● **EXERCISE INSTRUCTIONS**:
1. In the Hillsdale College passage, what share of students does the writer say are being contact-isolated?
2. Decide whether each statement below agrees with the Hillsdale College passage, and answer yes or no with the words of the passage that settle it.
(a) The writer says nobody really knows what to do in this situation.
(b) The passage says several COVID-19 cases have led to hospitalization.
(c) The writer admits to having stayed silent.
3. Write a continuation of the Hillsdale College passage, starting after its final sentence.

● **PASSAGE TO READ**:
§

Nobody really knows what to do in this situation.
Everyone is trying to do what is best.
But the time to be silent has passed.
We are here at Hillsdale College to study the good, the true, and the beautiful.
Our honor code says, “Through education a student will rise to self-government.”
We say that college is a partnership. But I do not see this happening here lately.
I see a college that is giving in to the demands of the state. I see a student body that is allowing its life to be dictated to it, no matter its convictions to the contrary.
I have been just as guilty. I have stayed silent about what I believe. But I believe we can’t do this any longer. We are at a point where, in order to pursue what the college claims to believe in, the students must stop complying.
We must govern ourselves, trust our fellow students, and live our lives without constant fear of the coronavirus.
We are living in constant fear of who can contact-trace you, fear of who may be sick, and fear of being guilted by fellow students for not doing the “right” thing. But if my moral compass has to be adjusted to what someone else says is right, is that truly the right thing?
We all chose Hillsdale for the freedom to grow, to learn, and to be the best human beings possible. We must ask ourselves: are we achieving that goal right now?
How is this an “in-person” semester if many healthy students are confined to their rooms?
Is contact-isolating nearly 20% of students, though many are asymptomatic and not a single COVID-19 case has resulted in hospitalization, either “true” or “the good?” Is watching class via Zoom while alone in your room “partnership?” Is turning in our friends for contact-tracing “the beautiful?”
Hillsdale’s beliefs are easy to believe when times are good, but now is the time to prove that we can practice what we preach. Now is the time for Hillsdale College to show that we can govern ourselves.

§

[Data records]
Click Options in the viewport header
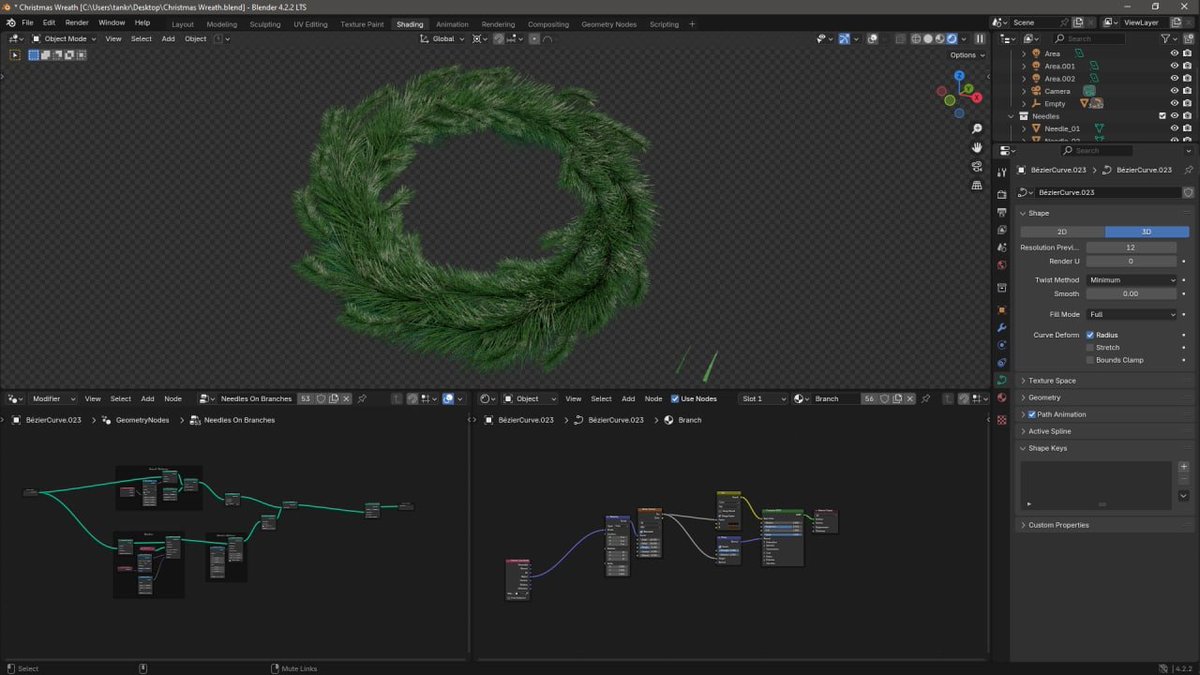Viewport: 1200px width, 675px height. coord(963,55)
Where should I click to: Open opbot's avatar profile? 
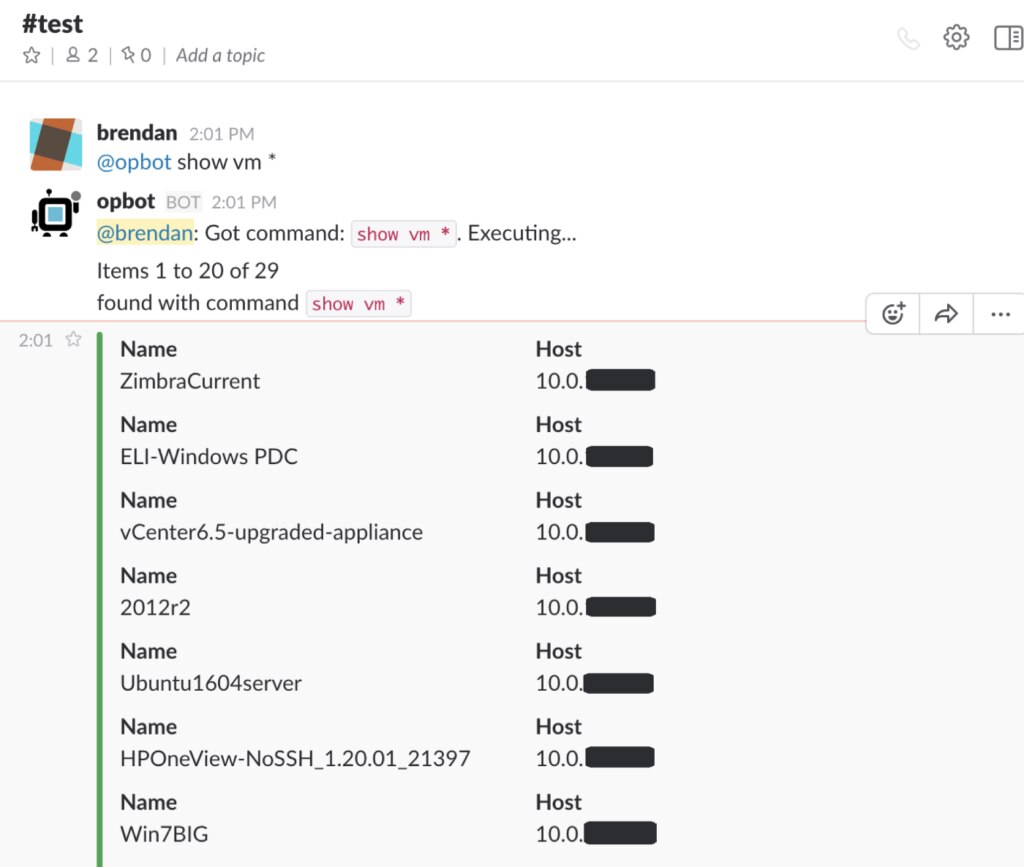[56, 213]
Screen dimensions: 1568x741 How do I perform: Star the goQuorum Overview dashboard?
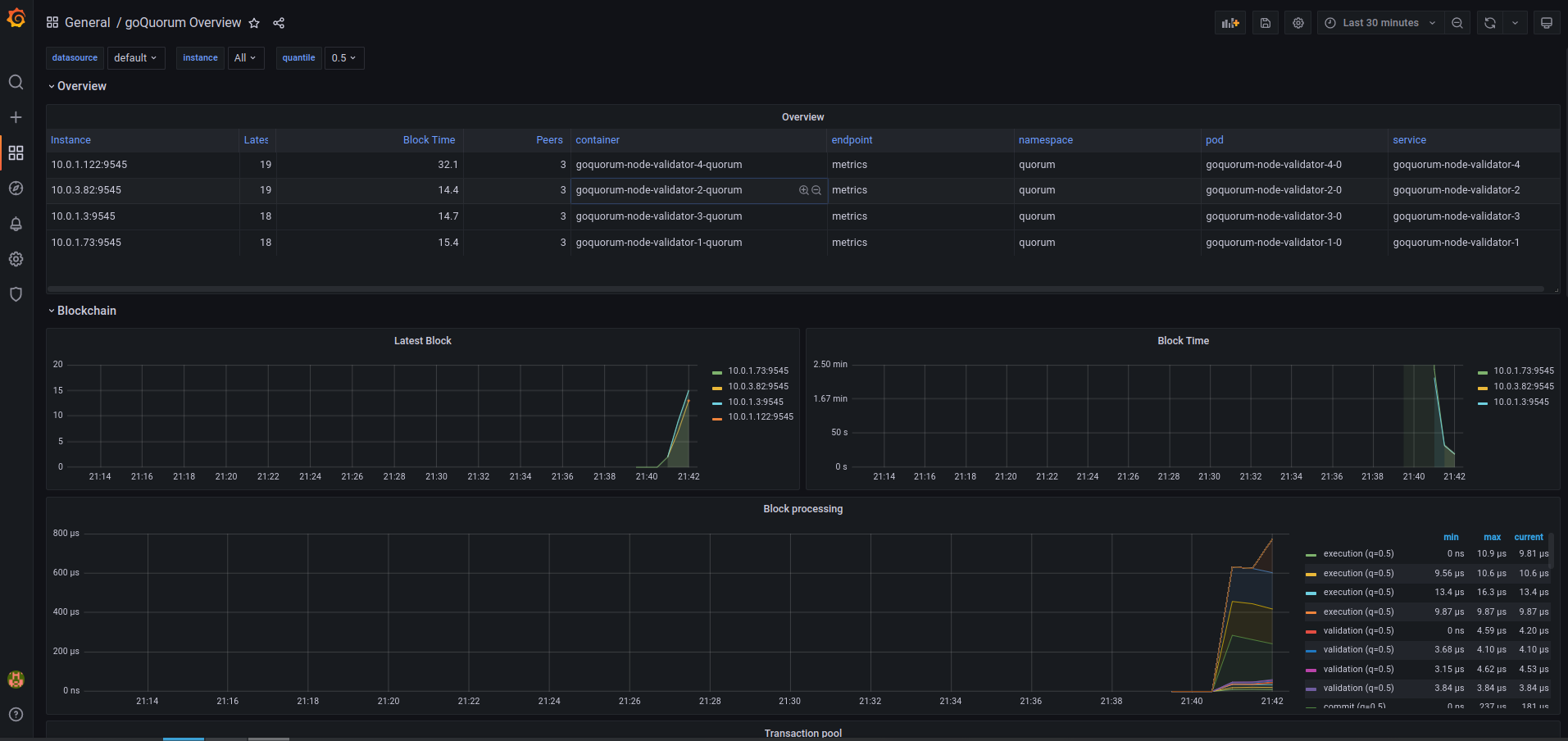click(254, 23)
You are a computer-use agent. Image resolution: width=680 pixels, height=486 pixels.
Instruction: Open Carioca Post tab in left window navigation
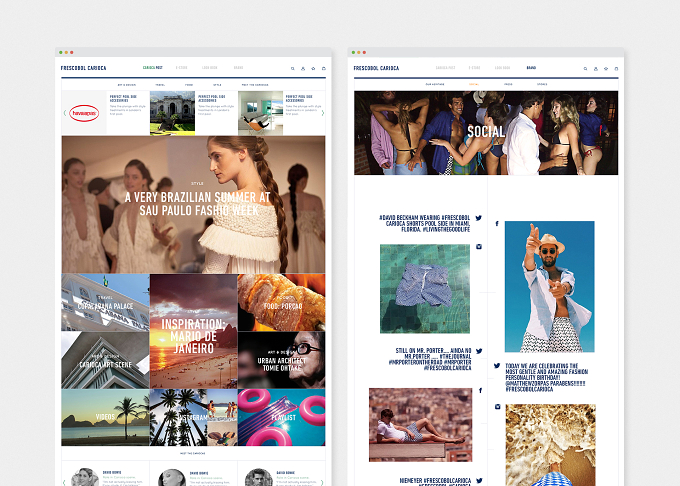click(153, 68)
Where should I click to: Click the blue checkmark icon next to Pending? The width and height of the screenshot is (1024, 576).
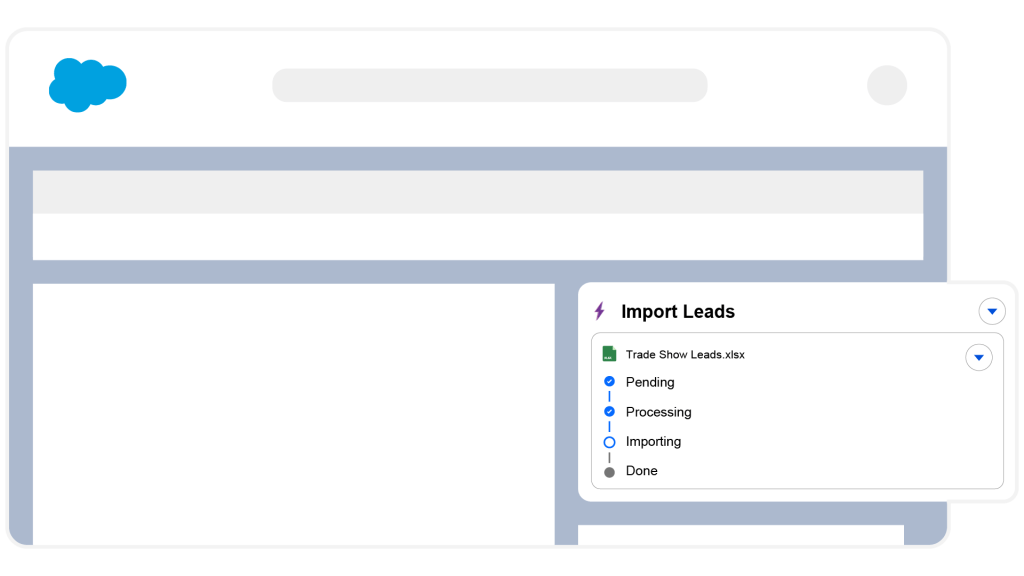(609, 381)
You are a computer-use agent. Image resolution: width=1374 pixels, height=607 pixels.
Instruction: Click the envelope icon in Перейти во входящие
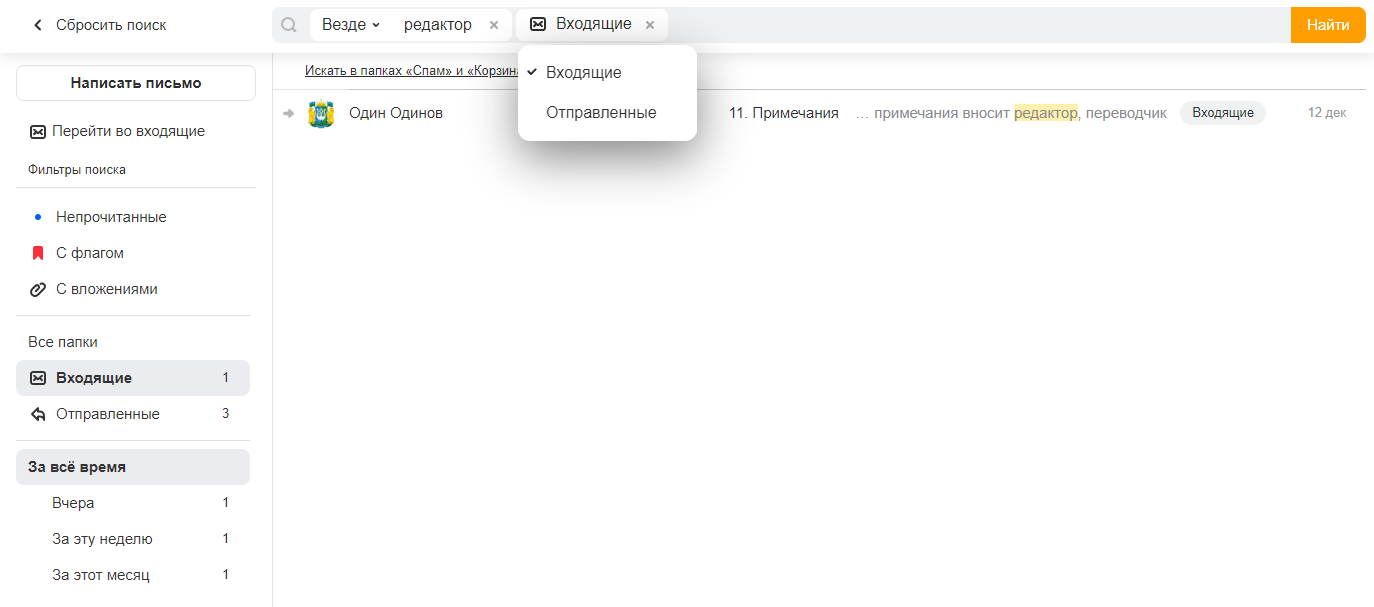point(38,131)
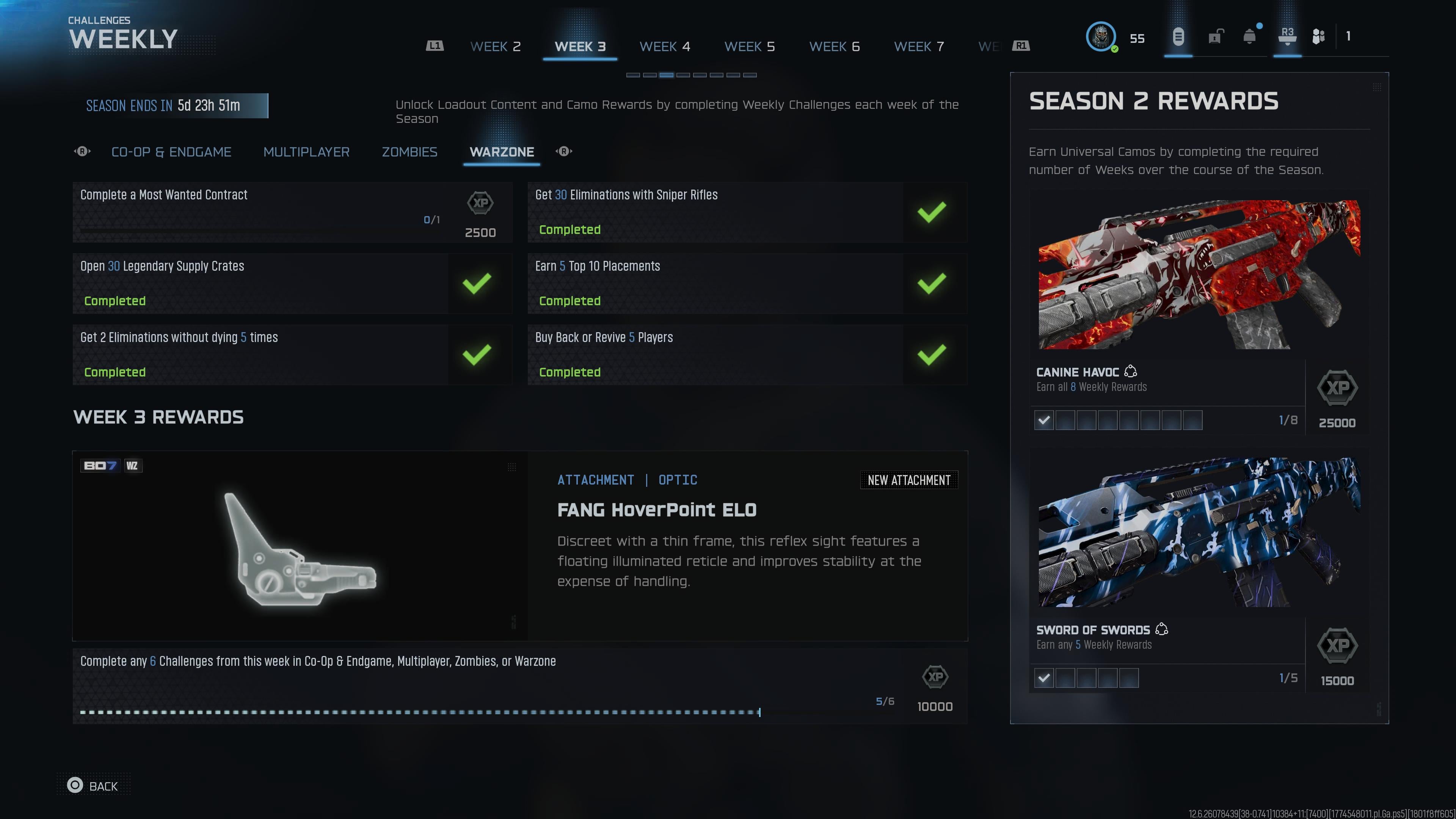Screen dimensions: 1456x819
Task: Select the FANG HoverPoint ELO attachment thumbnail
Action: [x=300, y=546]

§

● **ANSWERS IN ORDER**:
1. Nearly 20% of students.

2.
(a) Yes: "Nobody really knows what to do in this situation."
(b) No: "not a single COVID-19 case has resulted in hospitalization"
(c) Yes: "I have stayed silent about what I believe."

3.
I know some are at risk. I know some are scared. I do not want to discount that risk and fear. But responsibility for one’s health falls to that person alone. That is what self-government means. You cannot rely on administration or government to protect you from everything.
Now is not the time to hand over more power to the government, but to take back what we see as right and moral, by fighting for what Hillsdale believes in: college as a partnership. Allowing students to grow and govern themselves, trusting us to do what is right by our own consciences, is the best way to protect ourselves and our college.
The protection of the college cannot fall on mask mandates and quarantining the healthy to support it. It must fall on the protection of our ideals and what we do here. If we wish to remain a standard of freedom and self-governance in higher education, we must stay true to our teachings and fight for what we believe in. We must learn, live, and grow together — not “together apart.”
Hillsdale College students should demonstrate that we are not sheep, though much of the rest of the nation may be. This is our moment to demonstrate the virtues of the self-governance we praise.
Marleigh Kerr is a sophomore studying politics and religion.